From each set, one and only one alternative is active for any one file.
- U | D
-
When option 'U' is selected, the conversion that takes place is the one suitable
for Uploading files. That is, the conversion is from MacBinary to something
else when 'U' is selected. Conversely, option 'D', as in Download,
converts from something to MacBinary.
- p | q
-
If a BinHex to MacBinary conversion is taking place and option 'p' is selected,
any file of type "PIT "
will be unpacked into its constituent parts. This option does not recursively
unpack "PIT " files packed in "PIT " files.
If a MacBinary to BinHex conversion is taking place, this option is currently
ignored.
- S | s | V | v | H
-
Normally,
mcvert
prints to stderr information about the files it is creating.
Selecting option 'S', as in Silent, disables all such reporting.
Option 's', as in silent, disables all but the "Converting ..." messages.
Option 'V', for very Verbose, displays debugging information as well.
Option 'v', as in verbose, emits generally useful information.

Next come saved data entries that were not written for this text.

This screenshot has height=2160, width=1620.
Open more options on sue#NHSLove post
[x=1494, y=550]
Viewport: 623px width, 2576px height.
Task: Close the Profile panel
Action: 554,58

Option 'H', as in heuristic,
disables the skip-legal-but-suspect-lines heuristic
used when processing BinHex 4.0 formatted input files.
See
BUGS
below for details on the heuristic.
- I
-
Option 'I', as in Information only,
does not write output files, but does indicate which output files would
normally be written.
All other operations are performed, including verifying file formats
and calculated CRC values.
The 'I' option basically provides a non-destructive verification of the
files and their processing.
It is also a soothing balm for the
somewhat paranoid, since it reports what files would be changed,
without actually changing them.
FILE FORMATS
The primary formats in which Macintosh files are represented on non-Macs are:
- MacBinary:
-
An eight bit wide representation of the data and resource forks of a Mac
file and of relevant Finder information, MacBinary files are recognized
as "special" by several Macintosh terminal emulators. These emulators,
using Kermit or Xmodem or other file transfer protocols, can separate
the incoming file into forks and appropriately modify the Desktop to display
icons, types, creation dates, and the like.
- BinHex 4.0:
-
A seven bit wide representation of a Mac file with CRC error checking,
BinHex 4.0 files are designed for communication of Mac files over long
distance, possibly noisy, seven bit wide paths.
- PackIt:
-
PackIt files are actually representations of collections of Mac files, possibly
Huffman compressed. Packing many small related files together before
a MacBinary transfer or a translation to BinHex 4.0 is common practice.
- Text:
-
A Macintosh ends each line of a plain text file with a carriage return
character (^M), rather than the newline character (^J) that some systems
seem to prefer. Moreover, a MacBinary file has prepended Finder information
that non-Macintoshes don't need.
- Data, Rsrc:
-
A Data or Rsrc file is the exact copy of the data or resource fork of a
Macintosh file.
FORMAT OPTIONS
Exactly one of the following selections may be specified for an input name:
- x
-
BinHex 4.0 - files in the MacBinary format are translated to BinHex
files, or vice versa. The name argument may be the name of a file to be
converted or a basename to which an appropriate suffix must be appended
to get a filename. If the conversion is from BinHex 4.0 to MacBinary,
several files may comprise the BinHex representation of the Mac file.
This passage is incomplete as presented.